Another problem is Earth's location inside the Milky Way. It's like being in the city, says Wilcots, with lights everywhere, and trying to look beyond to see a light in a house in the middle of west Texas. "Being inside a galaxy makes this kind of observation hard to do," he says.

The first observations of the galaxy are to be made with DensePak, one of three instruments on the back end of WIYN to which starlight can be routed from the big telescope mirror. DensePak, a spectrometer, processes starlight that has been bounced from the telescope's mirrors through a tightly packed bundle of fiber-optic cables. The light that passes through each of the cables is routed to a grating that parses it into its constituent wavelengths with more efficiency than the finest prism. The resulting spectra are packed with information, and can tell astronomers more about a star, a galaxy or, in this case, a cloud of glowing gas, than the prettiest, most detailed pictures snapped by the Hubble Space Telescope.

Galaxies tend to clump together and, often, careen into one another, creating what astronomers label, in typical understated fashion, "interacting galaxies." Part of this study, says Wilcots, is designed to sift through that galactic wreckage for clues to how galaxies live, grow, and evolve.

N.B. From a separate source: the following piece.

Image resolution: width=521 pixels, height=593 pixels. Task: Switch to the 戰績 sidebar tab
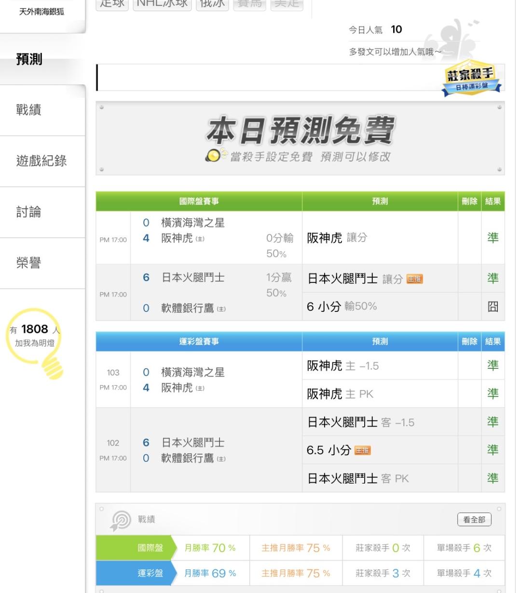click(x=29, y=110)
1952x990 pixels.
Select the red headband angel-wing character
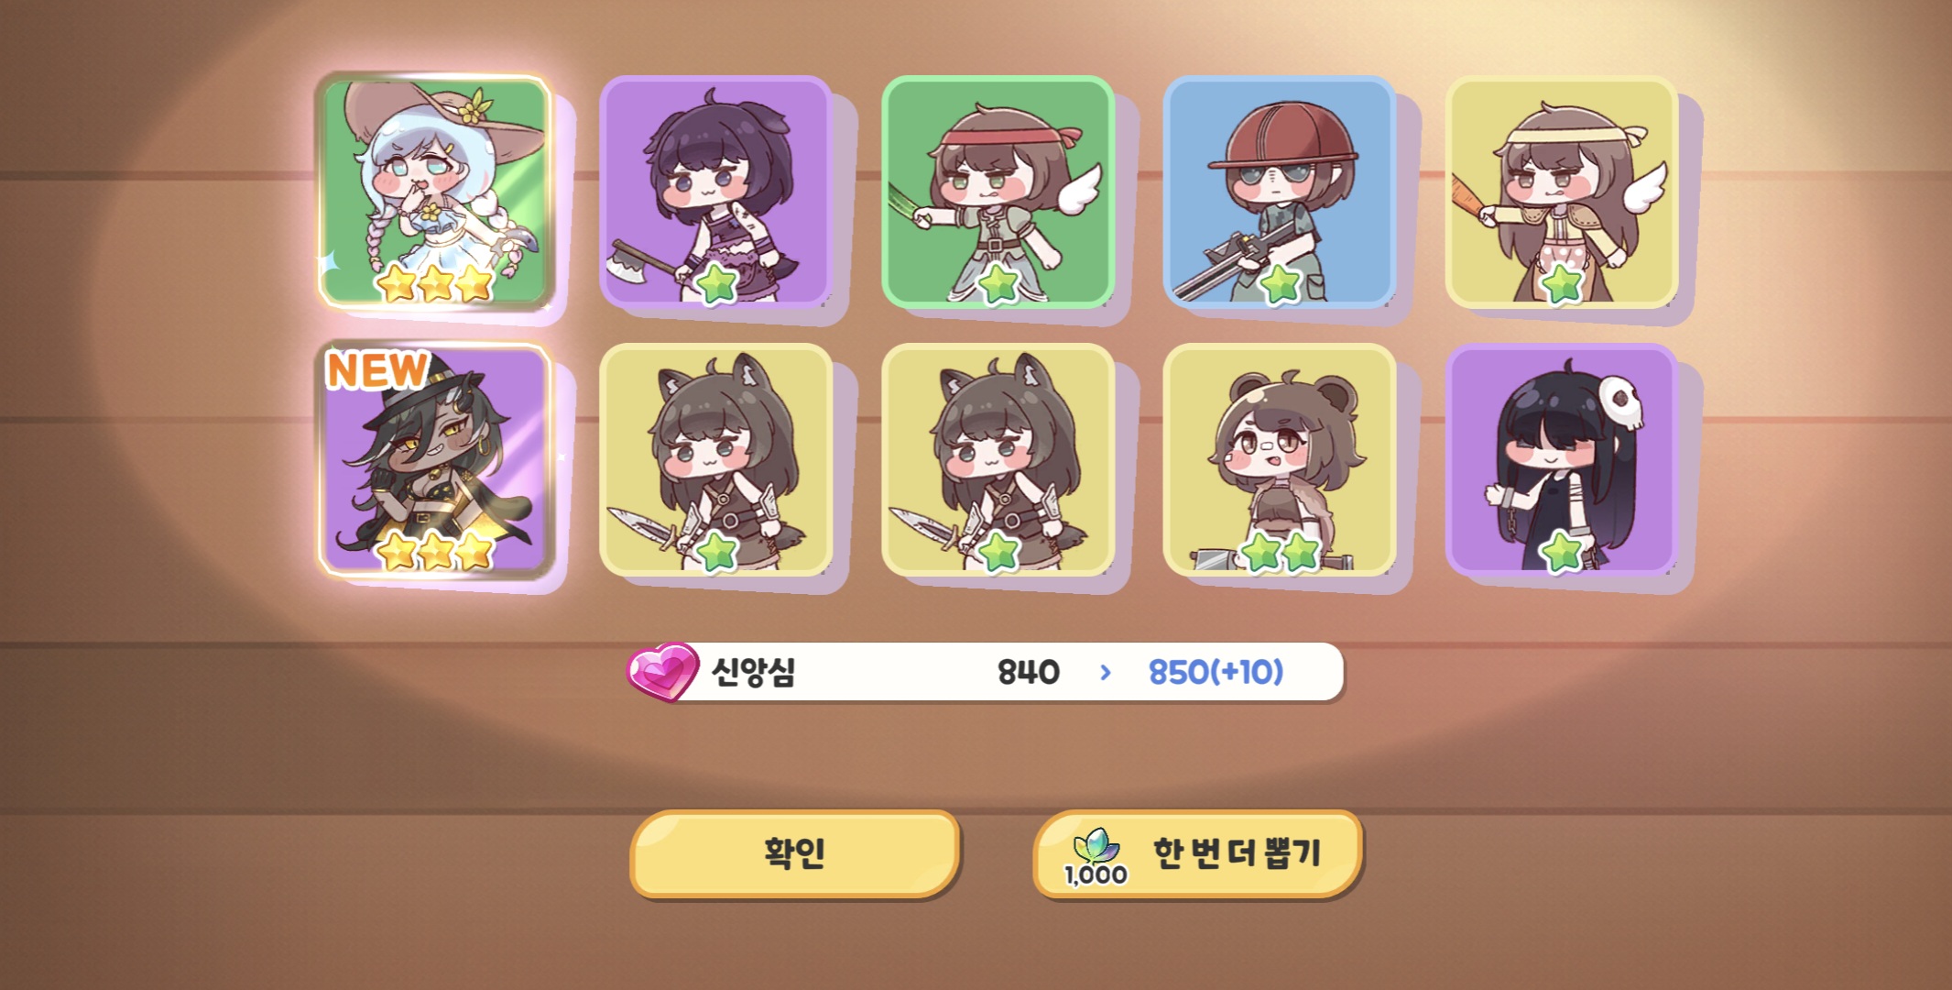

"You can think of a galaxy as a machine, and the purpose of that machine is to make stars," explains Wilcots. "Galaxies that are interacting make more stars. They have a mechanism for collecting gas for star formation. When gas collides, you get star formation."

Sitting at his computer terminal in the WIYN control room, Pisano is thinking about galaxies, too. "I'm studying galaxy formation," he says. He joined the UW-Madison astronomy department five years ago after completing his undergraduate work at Yale. "We don't know much, for instance, about how galaxies evolve when they're in isolated environments." Where, for example, do they get the raw material — gas and dust, mostly — to make new stars? How do these enormous star-making machines develop out of nothing more than amorphous pockets of hot gas?